Matter of Davy v Davy
2010 NY Slip Op 05996 [75 AD3d 506]
July 6, 2010
Appellate Division, Second Department
Published by New York State Law Reporting Bureau pursuant to Judiciary Law § 431.
As corrected through Wednesday, September 1, 2010


In the Matter of Christopher S. Davy, Respondent,
v
Paula D. Davy, Appellant.

[*1] Paula D. Davy, Westbury, N.Y., appellant pro se. Bondi & Iovino, Garden City, N.Y. (Anthony F. Iovino of counsel), for respondent.

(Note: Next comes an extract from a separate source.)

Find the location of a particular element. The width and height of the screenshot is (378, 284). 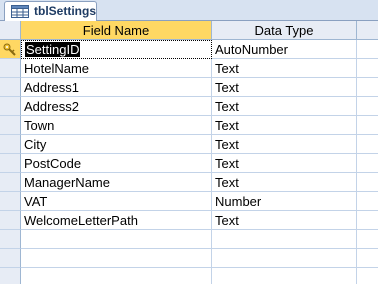

tab-label: tblSettings is located at coordinates (65, 11).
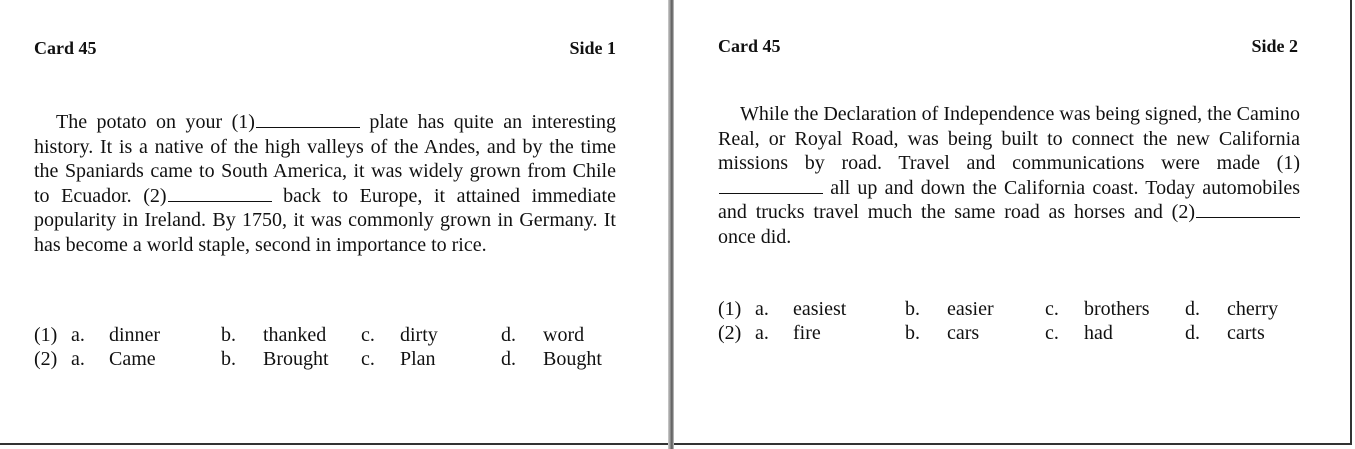 Image resolution: width=1355 pixels, height=449 pixels. I want to click on option-text: thanked, so click(295, 335).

Elaine Miller, Great Neck, N.Y., attorney for the child.

In a proceeding pursuant to Family Court Act article 6, the mother appeals from an order of the Family Court, Nassau County (Doyle, Court Attorney Ref.), dated June 12, 2009, which, upon her default in appearing at a hearing, granted the father's petition to enforce the visitation provisions of the parties' judgment of divorce entered February 1, 2008.

Ordered that the appeal is dismissed, without costs or disbursements.

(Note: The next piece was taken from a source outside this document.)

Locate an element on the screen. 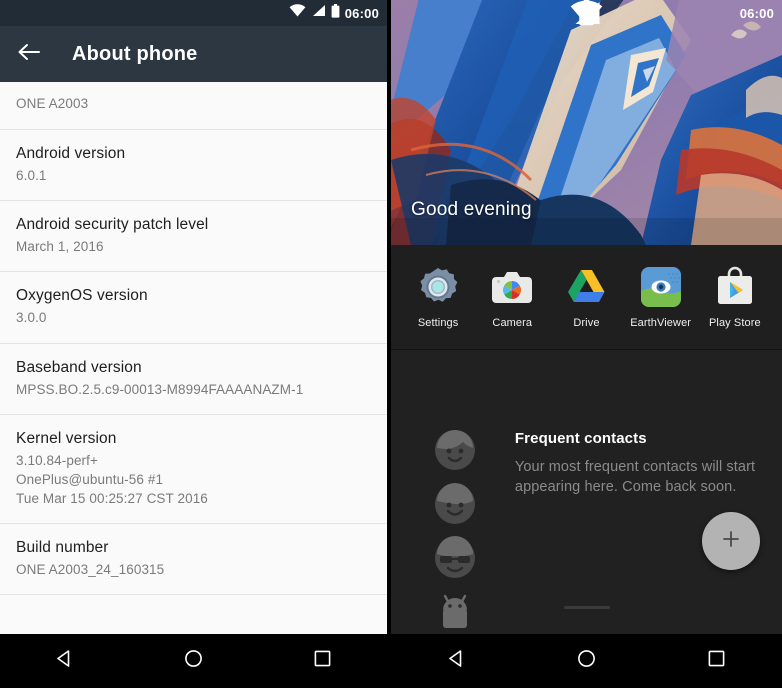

No appeal lies from an order made upon the default of the appealing party (see CPLR 5511; Matter of Bouie v Arvelo-Smith, 17 AD3d 461 [2005]; Matter of Heitler v Glucksman, 309 AD2d 866 [2003]). The proper procedure is for that party to move to vacate his or her default and, if necessary, appeal from the order determining the motion to vacate (see Matter of Layne v Wyllie, 277 AD2d 239 [2000]; Matter of Geraldine Rose W., 196 AD2d 313 [1994]). Covello, J.P., Angiolillo, Leventhal and Sgroi, JJ., concur.